I have researched a little more into this and have later found out that Sodium Lauryl Sulfate (SLS) is in the same family (like a cousin) to Sodium Laureth Sulfate (SLES) so that is why its 'SLS free' but in my opinion from what I can see Sodium Laureth Sulfate is still the same as the Lauryl its just less harsher.
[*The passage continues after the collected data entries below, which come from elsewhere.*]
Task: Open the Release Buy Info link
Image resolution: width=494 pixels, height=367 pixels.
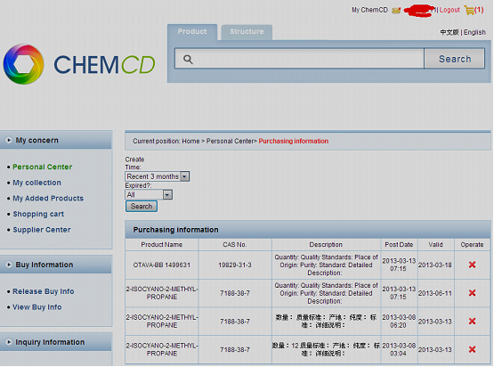Action: 44,291
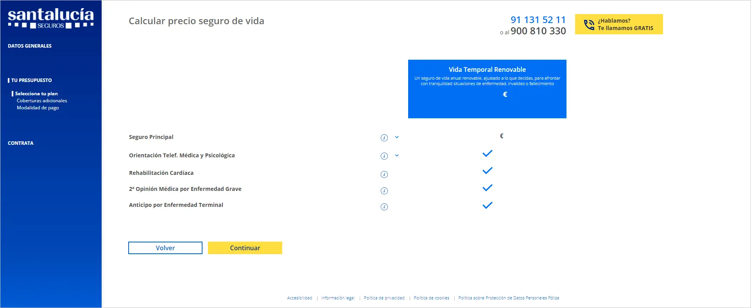Open info icon for Anticipo por Enfermedad Terminal
The height and width of the screenshot is (308, 751).
point(384,207)
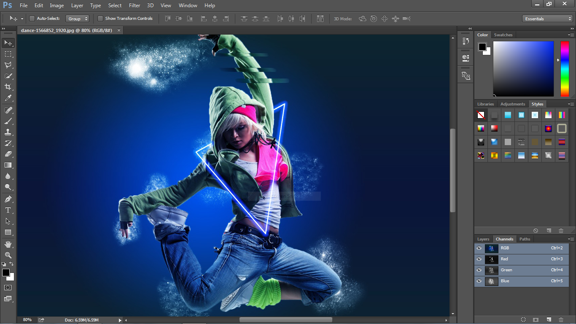Image resolution: width=576 pixels, height=324 pixels.
Task: Switch to the Swatches tab
Action: [x=503, y=35]
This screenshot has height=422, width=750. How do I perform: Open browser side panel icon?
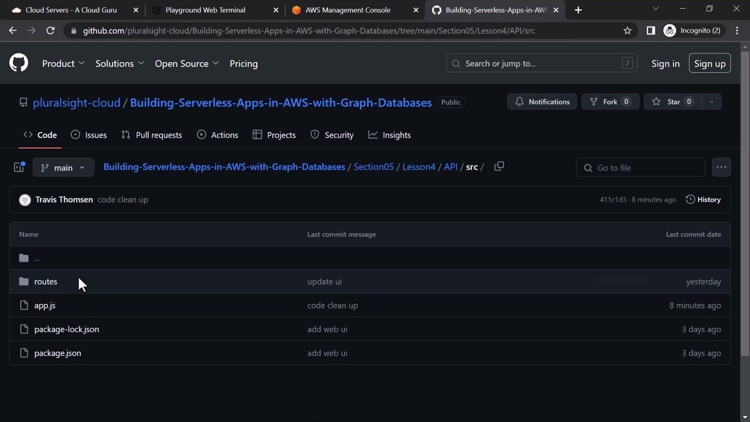650,30
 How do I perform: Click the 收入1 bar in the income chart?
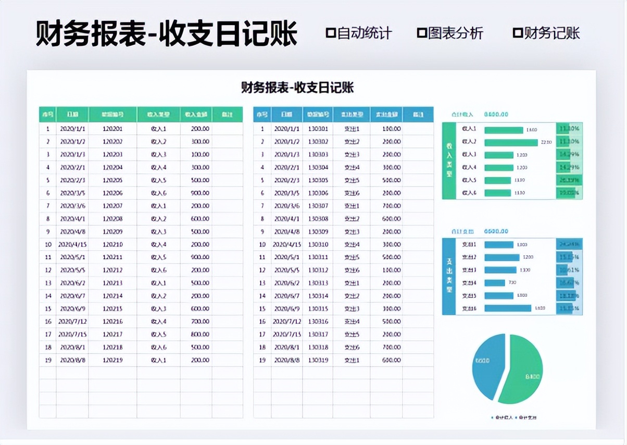point(504,130)
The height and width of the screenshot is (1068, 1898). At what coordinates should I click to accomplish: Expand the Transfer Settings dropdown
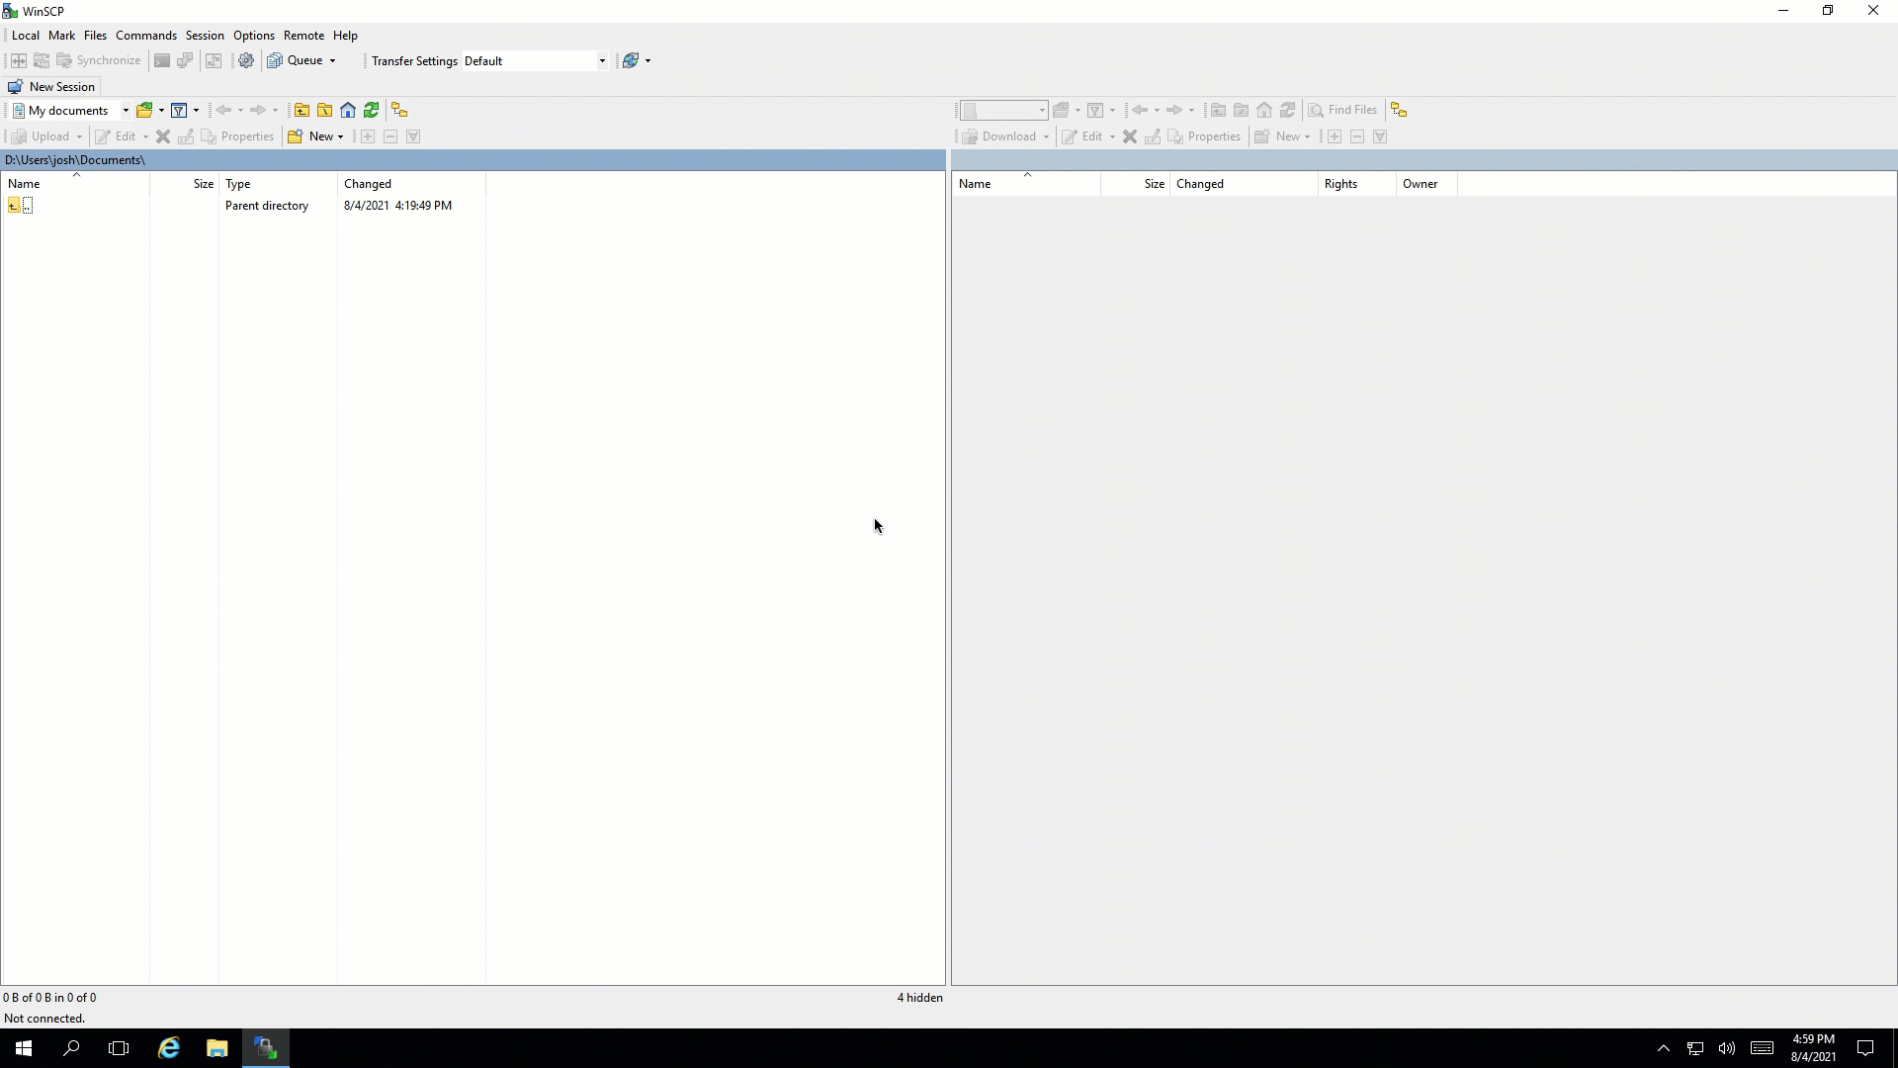[x=600, y=61]
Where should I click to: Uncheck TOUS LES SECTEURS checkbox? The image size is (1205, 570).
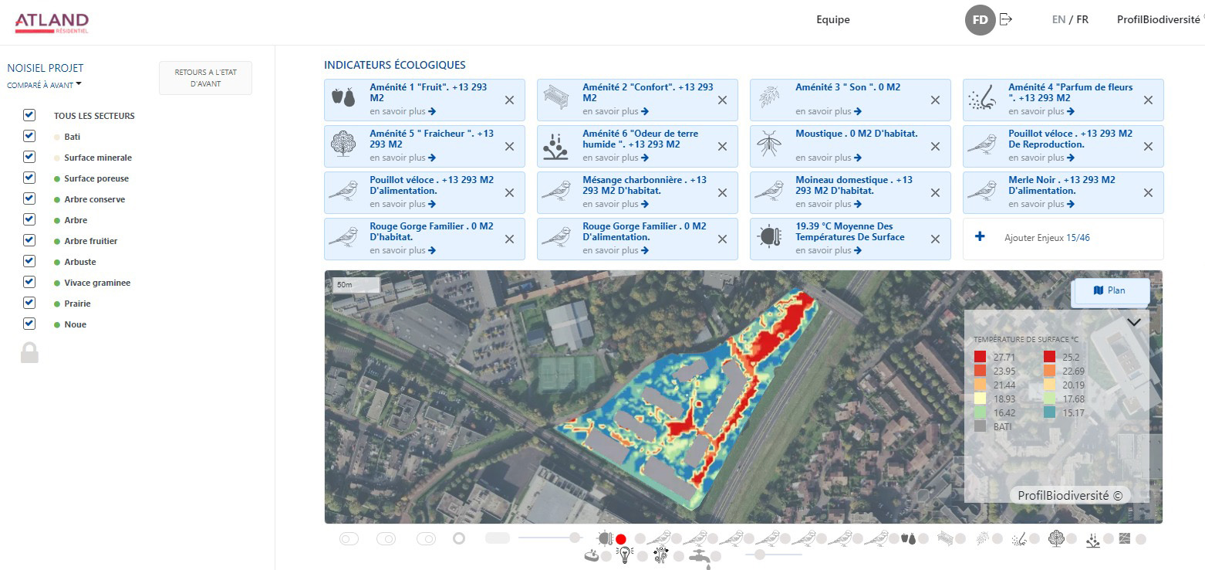coord(29,115)
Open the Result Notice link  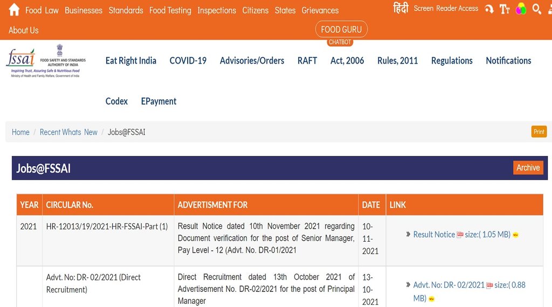click(x=434, y=235)
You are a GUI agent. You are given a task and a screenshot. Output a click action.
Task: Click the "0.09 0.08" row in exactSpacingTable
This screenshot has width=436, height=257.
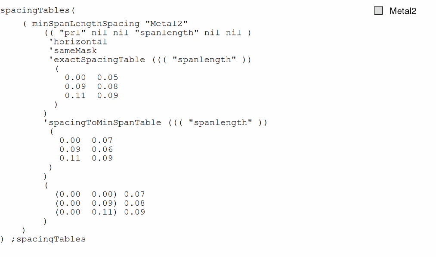pyautogui.click(x=91, y=87)
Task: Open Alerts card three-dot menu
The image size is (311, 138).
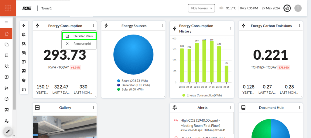Action: [x=231, y=107]
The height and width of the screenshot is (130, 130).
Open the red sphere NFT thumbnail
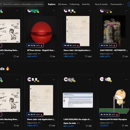[x=41, y=32]
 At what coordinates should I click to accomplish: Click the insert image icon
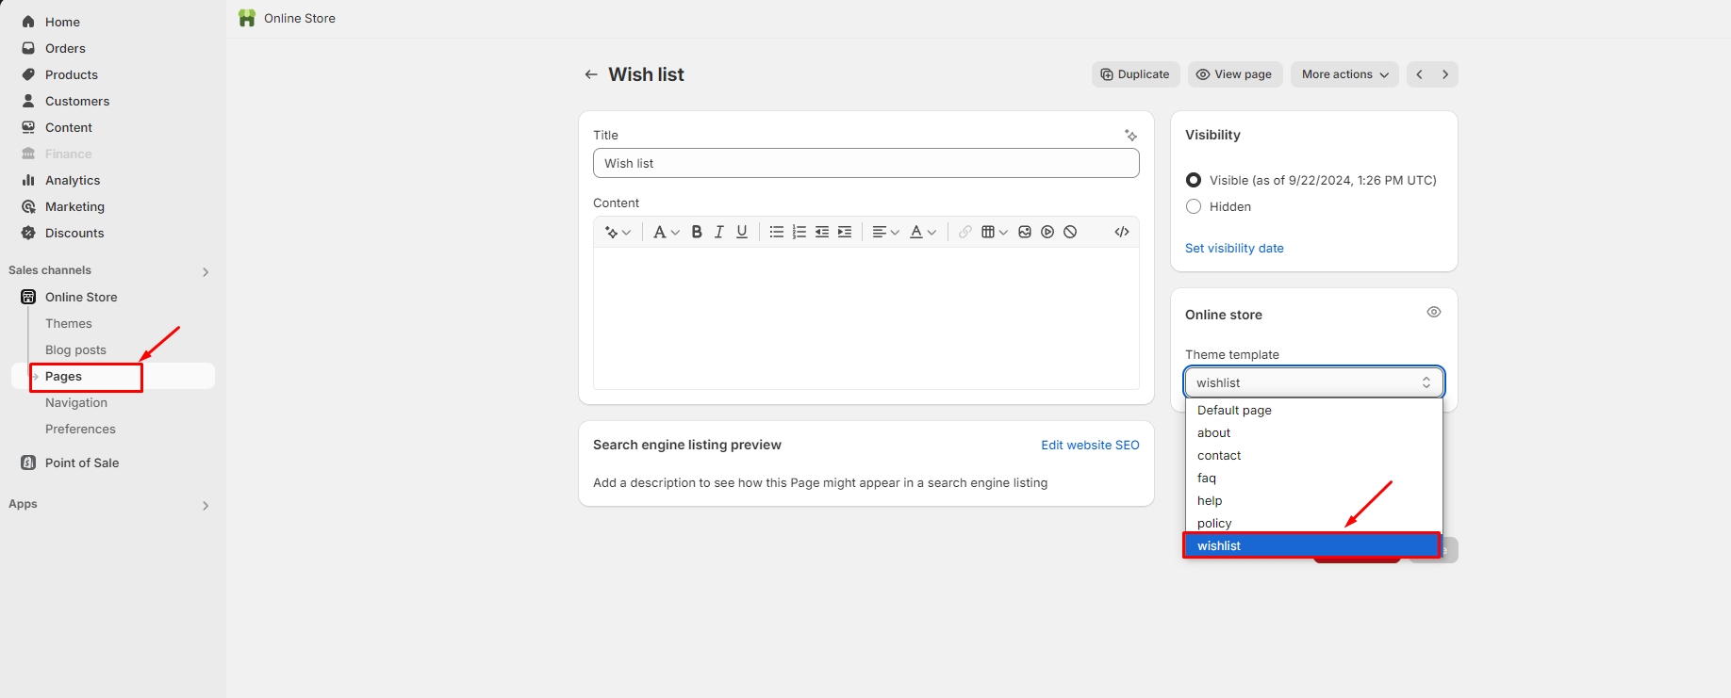pos(1025,232)
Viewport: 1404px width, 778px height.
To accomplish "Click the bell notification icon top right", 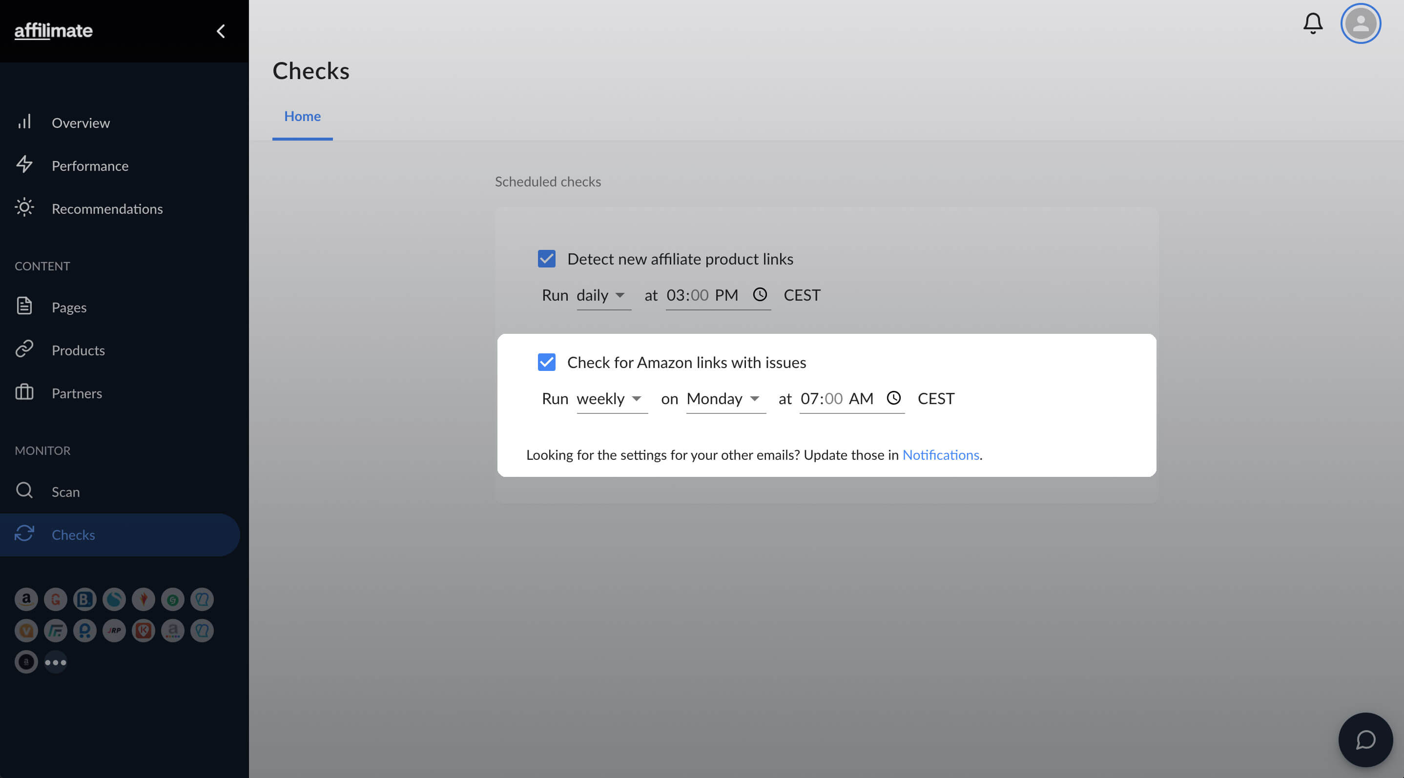I will 1313,23.
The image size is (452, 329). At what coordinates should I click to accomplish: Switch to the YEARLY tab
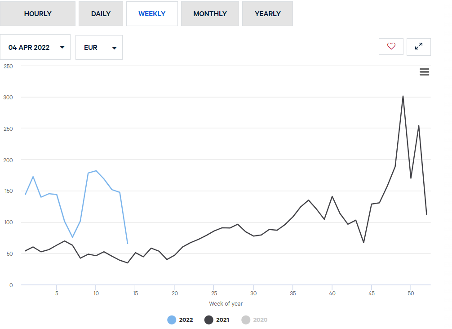(x=267, y=14)
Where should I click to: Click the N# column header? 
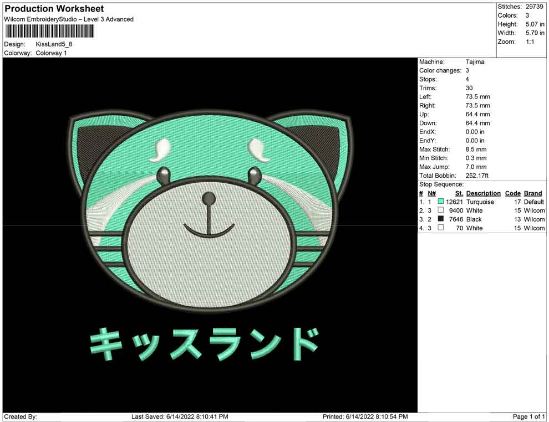coord(431,193)
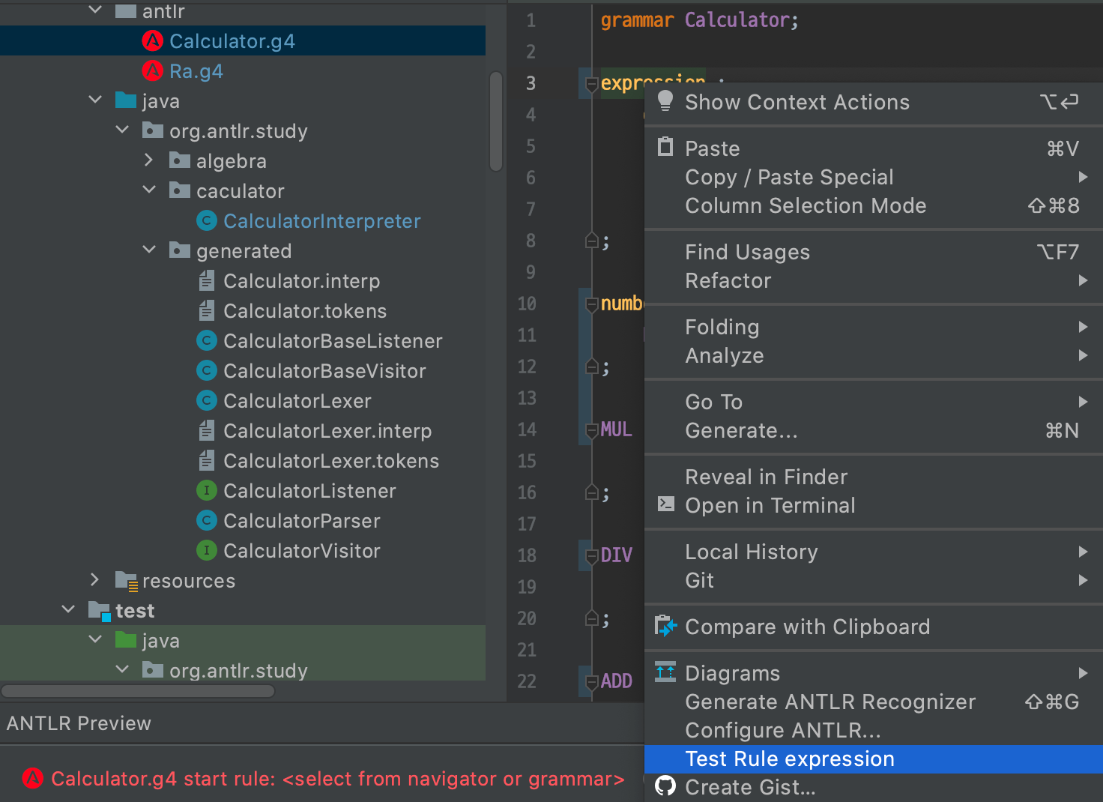Click the lightbulb Show Context Actions icon
Viewport: 1103px width, 802px height.
(x=665, y=101)
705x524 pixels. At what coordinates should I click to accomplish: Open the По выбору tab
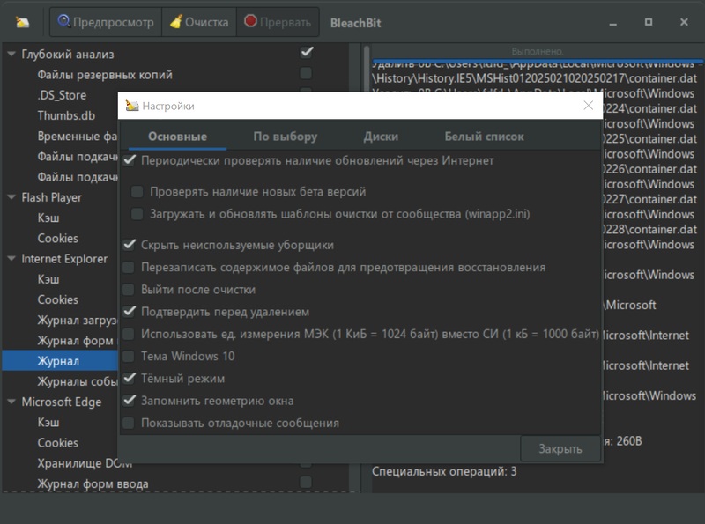[x=285, y=137]
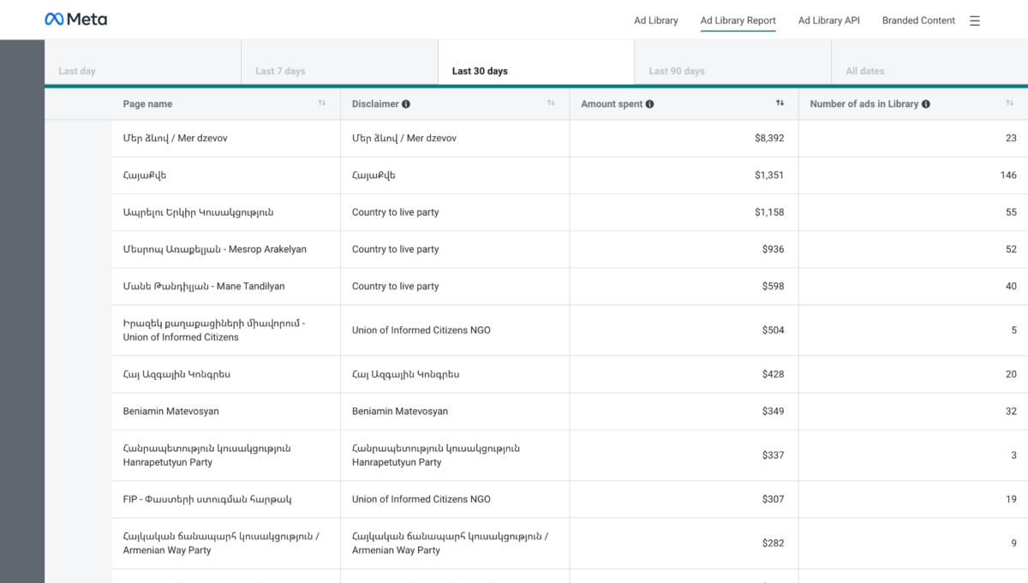1028x583 pixels.
Task: Sort by Page name column arrows
Action: (x=322, y=104)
Very confusing...makes me want to go organic.


----------



## Aleannan (Sep 11, 2010)

I did try SLS free soap base and found that it did not lather at all.. so i had to find a new base  hope that helps
Kathryn


----------



## tracey11474 (Sep 20, 2010)

I found this one...anyone ever tried it?
 Scroll down to
*Pure & Natural™ Clear Soap Base*
http://www.goplanetearth.com/bases_melt ... html#clear

Found this one too
http://www.wholesalesuppliesplus.com/Pr ... b.+Tray%29


----------



## BakingNana (Sep 22, 2010)

Tracey, I coincidently had a request from a customer for glycerine soaps (I do CP), so I was cruising the forum for info and saw your post.  I ordered 3 different varieties, including the organic and the natural.  I'll see if I can remember to post what I think of them.  The prices looked good even with shipping calculated.  Profit margin for me should be pretty much the same as my CP.

(The customer was the teller at the bank today where I deposited last weekend's craft fair profits.  Never know where a customer will come from!)


----------



## tracey11474 (Sep 22, 2010)

Thanks...love to hear how they work out!


----------